Student Arthur Gies told SN&R, “It’s interesting how [Ostertag] is presenting students, who are right out of high school, with things that they didn’t know existed.” During the class, Gies and his group demonstrated “You Should Know!”—an online trivia game they designed to convey the message that too many people know more about pop culture than about what’s occurring in Iraq. Gies, a junior, said the TCS program was too incomplete for him to declare himself a major in it. “I’m curious to see what the major will be in a few years,” he said.

In his History of Sound in the Arts class, Kahn used his Apple iPod to teach how recording technology affects the way people perceive what music could be—from Thomas Edison’s phonograph experiments through contemporary composers who create purposefully glitch-riddled CDs.

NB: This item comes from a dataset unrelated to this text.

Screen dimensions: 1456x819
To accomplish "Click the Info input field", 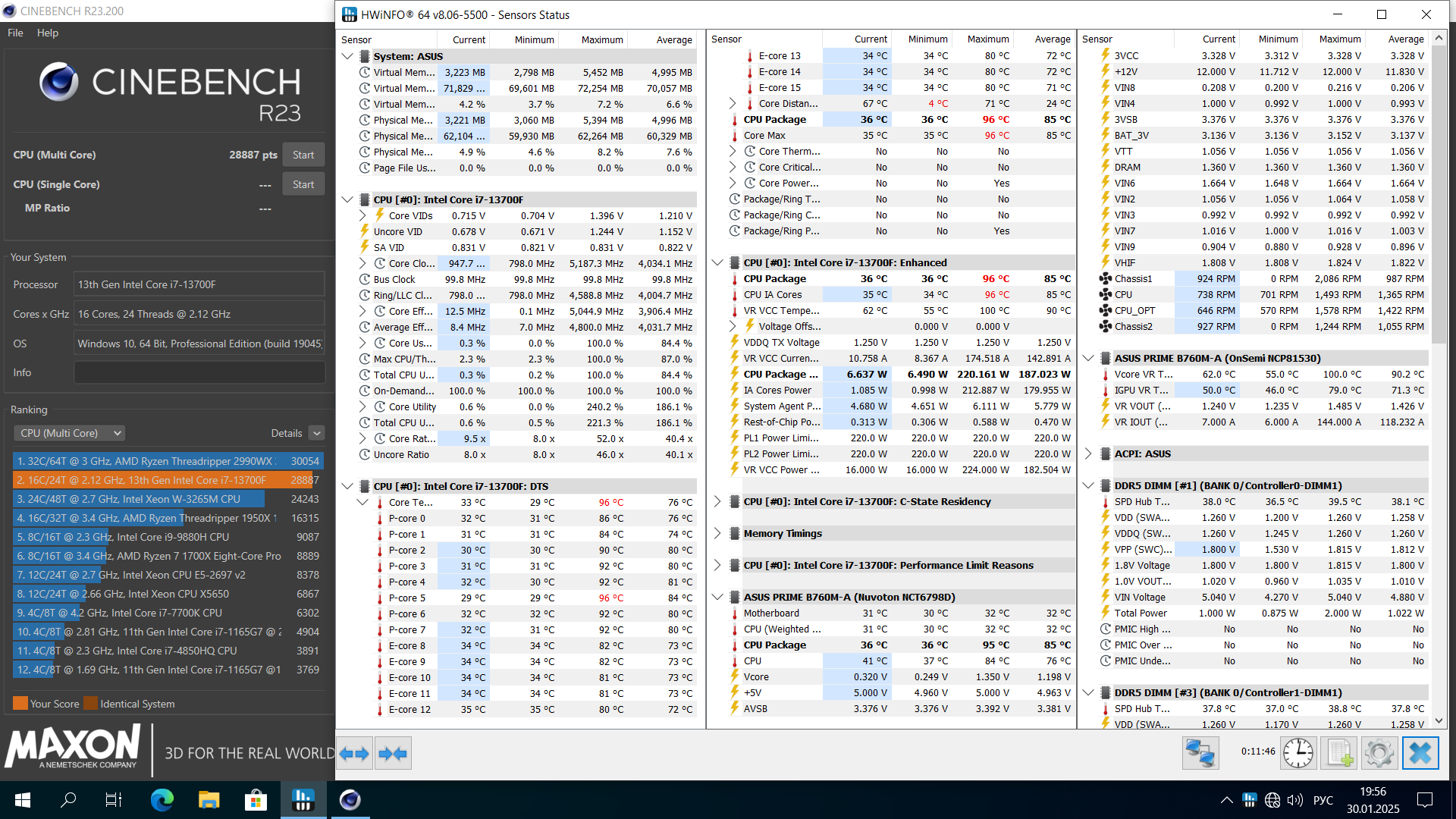I will coord(199,372).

During a class break, Kahn played Milan Kní?ák’s “Composition No.1,” in which the director of the Czech Republic’s National Gallery chopped up records and glued them back together. The resultant sound is best described as a busted radio picking up every signal across the land. Kahn also played “Reagan Speaks for Himself,” a tape cut-up that he made of Bill Moyers’ 1980 interview with Ronald Reagan. In the recording, the president is reduced to a bumbling buffoon who struggles to answer questions about his age and the national poverty level.

“[Kahn] is taking it a step further in showing the historical context and covering all the angles,” said student and KDVS 90.3 DJ Eloise Leigh. “A lot of this music is underplayed, even on alternative radio.”

Later, Kahn told the class how he discovered the avant-garde music path that led to his becoming a university administrator. When he was a teenager, he entered a record shop to seek “modern music” and fished out Variations for a Door and a Sigh by French composer Pierre Henry. What he heard—manipulated recordings of a creaking door having a 45-minute conversation with a sighing person—planted a seed. “You can imagine what Mom and Dad thought when I slapped this on the hi-fi,” Kahn told his class.